======== Отрывок текста

По пути в Москву прятался в поездах где придется: в «собачьем» ящике, на крыше. Питался тем, что украду с огородов. Стыдно до сих пор. Как только наша ватага, а я порой прибивался к таким же беспризорникам, появлялась, торговки хватались за мешки. Военные подкармливали. Думаю, видели в таких, как я, своих детей.
Познакомился в Воронеже с цыганенком Ромой, с ним попал в табор. Его маму звали Радой. Ласковая. Раздела меня, помыла, закутала, положила в постель. На ночь мою одежду положили в муравейник. Муравьи очистили ее от вшей и гнид. У цыган научился гусей ловить на нитку и запекать прямо в перьях, обмазав глиной. Прожил в таборе полгода.
В скитаниях привык к холоду, голоду, для меня не было лидеров, я был злым — хуже собаки. Война еще шла. В Москве я ошибся с поездом: он шел в Одессу, но через Харьков. В Одессе снова попался. Когда меня вели в столовую, перемахнул через забор и… приземлился на стекло. Хлынула кровь, идти не мог. Меня нашли местные беспризорники, среди них были и девочки. Перенесли в полусгоревший дом, ухаживали, а когда раны начали затягиваться, перебрался к ним в катакомбы. Мы удили рыбу, таскали с огородов овощи.
И вот я узнал, что идет поезд до Черкасс. С ребятами попрощался. Они дали мне в дорогу кусок жмыха, я его сосал полтора дня, пока ехал под вагоном. На всю жизнь запомнил, как увидел здание вокзала и надпись «Черкассы»… По путям пошел туда, где жил до войны. Пришел, а дома нет: он сгорел. Я сел. Солнышко, осень. Мимо идет мальчик, оглянулся, смотрит: «Калмык?» А это мое прозвище в первом классе. «Лёнька?» Мы обнялись. Лёньке рассказал, что мама с сестренкой погибли. «Так твои живы!» — заорал Лёнька и повел к моей семье. Баба Лиза, увидев меня, зарыдала. Мы пошли к маме на работу. Увидев меня, мама потеряла сознание. Она считала меня погибшим.

================

> Задачи:
[A] Перечислите все города, которые упоминаются в отрывке о скитаниях беспризорника.
[B] Перепишите из списка без изменений всё, начиная со строки, содержащей «The width and height of the screenshot is (1270, 417).», и вплоть до строки, содержащей «(x=122, y=79)», причем обе эти строки тоже включите.

======== Данные упражнения

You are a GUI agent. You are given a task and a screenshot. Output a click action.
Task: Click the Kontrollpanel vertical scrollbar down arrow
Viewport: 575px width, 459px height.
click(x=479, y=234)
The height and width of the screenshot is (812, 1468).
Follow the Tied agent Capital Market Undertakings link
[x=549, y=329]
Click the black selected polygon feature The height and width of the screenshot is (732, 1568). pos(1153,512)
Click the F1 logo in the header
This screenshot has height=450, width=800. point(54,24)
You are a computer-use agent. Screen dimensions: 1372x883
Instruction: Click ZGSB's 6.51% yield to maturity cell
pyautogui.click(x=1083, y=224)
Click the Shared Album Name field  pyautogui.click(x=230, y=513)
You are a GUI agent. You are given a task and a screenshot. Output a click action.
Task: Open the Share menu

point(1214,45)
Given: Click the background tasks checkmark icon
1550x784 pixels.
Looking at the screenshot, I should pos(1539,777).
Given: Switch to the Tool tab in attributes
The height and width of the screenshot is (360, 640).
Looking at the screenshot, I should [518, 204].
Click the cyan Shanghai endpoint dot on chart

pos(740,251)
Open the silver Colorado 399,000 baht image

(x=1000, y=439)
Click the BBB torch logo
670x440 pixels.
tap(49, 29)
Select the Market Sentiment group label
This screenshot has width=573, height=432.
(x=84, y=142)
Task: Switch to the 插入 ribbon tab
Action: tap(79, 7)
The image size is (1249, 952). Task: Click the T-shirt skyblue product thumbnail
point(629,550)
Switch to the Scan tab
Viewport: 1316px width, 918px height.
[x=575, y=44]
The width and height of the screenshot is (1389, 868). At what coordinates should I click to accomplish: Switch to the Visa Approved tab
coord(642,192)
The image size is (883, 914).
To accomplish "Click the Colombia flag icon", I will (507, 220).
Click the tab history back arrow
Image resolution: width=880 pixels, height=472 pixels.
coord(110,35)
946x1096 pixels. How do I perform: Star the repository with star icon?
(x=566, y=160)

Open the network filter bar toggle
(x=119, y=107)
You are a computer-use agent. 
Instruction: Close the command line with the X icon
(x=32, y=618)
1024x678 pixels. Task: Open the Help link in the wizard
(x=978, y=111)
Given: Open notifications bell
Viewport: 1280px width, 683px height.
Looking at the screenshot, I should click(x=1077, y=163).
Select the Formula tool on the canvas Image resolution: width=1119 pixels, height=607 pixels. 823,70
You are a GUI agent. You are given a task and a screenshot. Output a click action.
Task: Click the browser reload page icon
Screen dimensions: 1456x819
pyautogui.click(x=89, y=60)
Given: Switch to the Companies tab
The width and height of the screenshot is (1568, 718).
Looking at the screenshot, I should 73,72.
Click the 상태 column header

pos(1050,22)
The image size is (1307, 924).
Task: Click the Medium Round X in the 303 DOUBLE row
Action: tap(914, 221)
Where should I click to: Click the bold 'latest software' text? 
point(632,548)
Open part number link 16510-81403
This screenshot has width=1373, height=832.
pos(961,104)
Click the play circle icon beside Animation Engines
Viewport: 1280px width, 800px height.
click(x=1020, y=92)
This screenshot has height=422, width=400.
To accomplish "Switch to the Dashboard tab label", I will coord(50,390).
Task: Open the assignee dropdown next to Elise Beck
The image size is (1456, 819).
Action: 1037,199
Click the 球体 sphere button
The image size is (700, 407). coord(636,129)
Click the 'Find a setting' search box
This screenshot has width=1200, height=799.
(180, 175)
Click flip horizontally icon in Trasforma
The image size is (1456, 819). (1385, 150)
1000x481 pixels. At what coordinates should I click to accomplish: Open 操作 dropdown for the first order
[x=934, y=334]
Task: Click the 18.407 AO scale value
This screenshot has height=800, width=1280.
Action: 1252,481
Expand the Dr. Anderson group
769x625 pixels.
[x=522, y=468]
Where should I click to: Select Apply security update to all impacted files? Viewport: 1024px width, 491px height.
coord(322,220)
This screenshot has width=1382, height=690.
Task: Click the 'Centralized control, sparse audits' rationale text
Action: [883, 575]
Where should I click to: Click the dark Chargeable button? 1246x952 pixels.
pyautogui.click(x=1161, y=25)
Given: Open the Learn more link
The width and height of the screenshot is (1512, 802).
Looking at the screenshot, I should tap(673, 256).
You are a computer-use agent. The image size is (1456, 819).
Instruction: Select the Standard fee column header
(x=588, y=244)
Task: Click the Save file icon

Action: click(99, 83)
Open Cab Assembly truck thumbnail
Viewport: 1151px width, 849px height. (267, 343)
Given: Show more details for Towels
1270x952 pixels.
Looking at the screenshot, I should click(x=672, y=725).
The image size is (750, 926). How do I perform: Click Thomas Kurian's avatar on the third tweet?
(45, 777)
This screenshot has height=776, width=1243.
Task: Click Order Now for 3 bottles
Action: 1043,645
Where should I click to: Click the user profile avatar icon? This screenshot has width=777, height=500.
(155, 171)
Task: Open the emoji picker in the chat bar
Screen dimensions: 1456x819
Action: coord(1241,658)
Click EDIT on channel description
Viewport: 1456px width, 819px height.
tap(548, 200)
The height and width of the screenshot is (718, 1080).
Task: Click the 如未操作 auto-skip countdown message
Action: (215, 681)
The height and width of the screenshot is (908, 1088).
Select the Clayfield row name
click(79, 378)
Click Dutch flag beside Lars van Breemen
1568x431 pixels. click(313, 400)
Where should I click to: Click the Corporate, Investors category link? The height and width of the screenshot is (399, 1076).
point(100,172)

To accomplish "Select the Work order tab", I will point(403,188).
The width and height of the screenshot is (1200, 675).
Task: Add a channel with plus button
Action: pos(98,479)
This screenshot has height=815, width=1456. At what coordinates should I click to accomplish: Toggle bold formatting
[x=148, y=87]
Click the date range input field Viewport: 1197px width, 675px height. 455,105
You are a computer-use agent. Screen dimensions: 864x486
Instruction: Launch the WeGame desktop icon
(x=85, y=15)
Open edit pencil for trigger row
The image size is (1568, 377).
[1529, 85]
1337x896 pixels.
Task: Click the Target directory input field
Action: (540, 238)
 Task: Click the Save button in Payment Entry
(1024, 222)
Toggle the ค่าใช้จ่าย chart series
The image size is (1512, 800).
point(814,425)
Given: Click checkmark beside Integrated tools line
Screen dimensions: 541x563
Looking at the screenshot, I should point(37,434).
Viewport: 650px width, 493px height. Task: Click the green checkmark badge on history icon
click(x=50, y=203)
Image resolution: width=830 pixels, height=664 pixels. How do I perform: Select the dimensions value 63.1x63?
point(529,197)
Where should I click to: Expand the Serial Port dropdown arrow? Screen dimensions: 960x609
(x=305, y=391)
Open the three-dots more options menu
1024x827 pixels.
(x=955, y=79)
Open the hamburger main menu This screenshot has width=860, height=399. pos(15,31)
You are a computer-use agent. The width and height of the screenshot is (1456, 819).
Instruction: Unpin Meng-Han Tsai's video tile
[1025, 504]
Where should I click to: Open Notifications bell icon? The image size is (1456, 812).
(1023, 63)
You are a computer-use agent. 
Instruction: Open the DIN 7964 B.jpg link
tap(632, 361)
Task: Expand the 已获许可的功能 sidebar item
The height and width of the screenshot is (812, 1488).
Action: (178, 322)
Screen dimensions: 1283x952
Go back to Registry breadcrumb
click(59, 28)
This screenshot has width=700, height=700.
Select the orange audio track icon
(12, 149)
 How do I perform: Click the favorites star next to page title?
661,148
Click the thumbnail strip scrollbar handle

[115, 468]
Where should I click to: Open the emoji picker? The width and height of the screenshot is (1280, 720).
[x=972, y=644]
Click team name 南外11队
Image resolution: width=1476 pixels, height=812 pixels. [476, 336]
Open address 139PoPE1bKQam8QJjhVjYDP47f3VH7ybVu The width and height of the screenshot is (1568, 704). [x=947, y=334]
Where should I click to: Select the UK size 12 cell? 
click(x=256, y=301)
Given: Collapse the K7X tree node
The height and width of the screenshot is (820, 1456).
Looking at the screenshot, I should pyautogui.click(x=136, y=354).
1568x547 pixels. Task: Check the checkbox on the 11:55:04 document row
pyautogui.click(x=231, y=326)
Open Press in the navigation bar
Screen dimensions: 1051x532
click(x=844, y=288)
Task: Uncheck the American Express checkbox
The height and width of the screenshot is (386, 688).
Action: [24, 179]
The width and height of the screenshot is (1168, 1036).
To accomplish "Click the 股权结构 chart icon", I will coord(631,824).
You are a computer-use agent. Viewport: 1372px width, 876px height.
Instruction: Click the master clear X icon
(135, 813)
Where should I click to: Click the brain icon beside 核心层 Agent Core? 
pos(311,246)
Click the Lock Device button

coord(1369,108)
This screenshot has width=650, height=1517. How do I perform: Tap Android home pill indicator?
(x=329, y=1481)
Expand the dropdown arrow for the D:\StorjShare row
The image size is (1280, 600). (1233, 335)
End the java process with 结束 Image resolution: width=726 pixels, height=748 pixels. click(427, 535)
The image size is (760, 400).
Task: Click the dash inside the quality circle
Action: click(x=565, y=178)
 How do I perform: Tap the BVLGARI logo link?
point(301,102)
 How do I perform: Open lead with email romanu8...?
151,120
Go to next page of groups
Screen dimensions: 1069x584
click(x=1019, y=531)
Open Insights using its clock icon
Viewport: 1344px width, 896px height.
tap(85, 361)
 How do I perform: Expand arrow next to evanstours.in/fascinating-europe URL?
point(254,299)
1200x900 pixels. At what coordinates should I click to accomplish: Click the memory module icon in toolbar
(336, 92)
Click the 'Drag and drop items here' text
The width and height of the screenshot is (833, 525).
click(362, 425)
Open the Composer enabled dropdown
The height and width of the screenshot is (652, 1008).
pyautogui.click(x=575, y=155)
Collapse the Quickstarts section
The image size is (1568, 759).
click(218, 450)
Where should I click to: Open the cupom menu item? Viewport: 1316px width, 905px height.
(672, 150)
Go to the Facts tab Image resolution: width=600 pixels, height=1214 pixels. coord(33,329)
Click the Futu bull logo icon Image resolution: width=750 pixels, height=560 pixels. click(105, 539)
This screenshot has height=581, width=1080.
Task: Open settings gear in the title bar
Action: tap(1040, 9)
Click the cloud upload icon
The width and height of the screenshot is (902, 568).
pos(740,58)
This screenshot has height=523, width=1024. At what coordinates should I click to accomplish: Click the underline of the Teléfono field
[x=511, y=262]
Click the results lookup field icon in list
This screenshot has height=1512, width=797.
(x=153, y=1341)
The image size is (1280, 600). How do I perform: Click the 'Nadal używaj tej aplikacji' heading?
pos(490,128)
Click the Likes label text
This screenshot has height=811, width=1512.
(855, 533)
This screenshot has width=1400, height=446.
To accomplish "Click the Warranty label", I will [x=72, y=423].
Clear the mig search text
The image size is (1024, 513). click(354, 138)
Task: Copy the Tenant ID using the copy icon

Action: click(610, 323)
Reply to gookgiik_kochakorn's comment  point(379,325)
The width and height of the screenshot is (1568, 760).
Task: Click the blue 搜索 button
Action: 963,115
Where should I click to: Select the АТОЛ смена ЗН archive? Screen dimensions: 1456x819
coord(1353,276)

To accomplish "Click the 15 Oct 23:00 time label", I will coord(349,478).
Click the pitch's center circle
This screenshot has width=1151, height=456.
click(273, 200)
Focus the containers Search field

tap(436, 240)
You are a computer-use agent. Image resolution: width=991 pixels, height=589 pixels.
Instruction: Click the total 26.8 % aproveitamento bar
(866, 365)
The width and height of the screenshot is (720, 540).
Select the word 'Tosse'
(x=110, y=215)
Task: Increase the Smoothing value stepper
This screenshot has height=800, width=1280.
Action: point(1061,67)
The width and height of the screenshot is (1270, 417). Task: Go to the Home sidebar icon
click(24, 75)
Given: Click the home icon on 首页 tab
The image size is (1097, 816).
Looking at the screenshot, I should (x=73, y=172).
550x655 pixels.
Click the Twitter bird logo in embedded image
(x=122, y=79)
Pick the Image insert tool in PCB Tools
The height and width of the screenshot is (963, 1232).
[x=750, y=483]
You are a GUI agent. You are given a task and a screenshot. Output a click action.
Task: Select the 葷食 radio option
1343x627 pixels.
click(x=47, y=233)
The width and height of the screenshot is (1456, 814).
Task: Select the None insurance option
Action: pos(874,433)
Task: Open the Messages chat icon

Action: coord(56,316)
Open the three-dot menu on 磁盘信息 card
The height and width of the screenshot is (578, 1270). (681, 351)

================

> Ответы по порядку:
[A] Москва, Воронеж, Одесса, Харьков, Черкассы.

[B]
The width and height of the screenshot is (1270, 417). Task: Go to the Home sidebar icon
click(24, 75)
Given: Click the home icon on 首页 tab
The image size is (1097, 816).
Looking at the screenshot, I should (x=73, y=172).
550x655 pixels.
Click the Twitter bird logo in embedded image
(x=122, y=79)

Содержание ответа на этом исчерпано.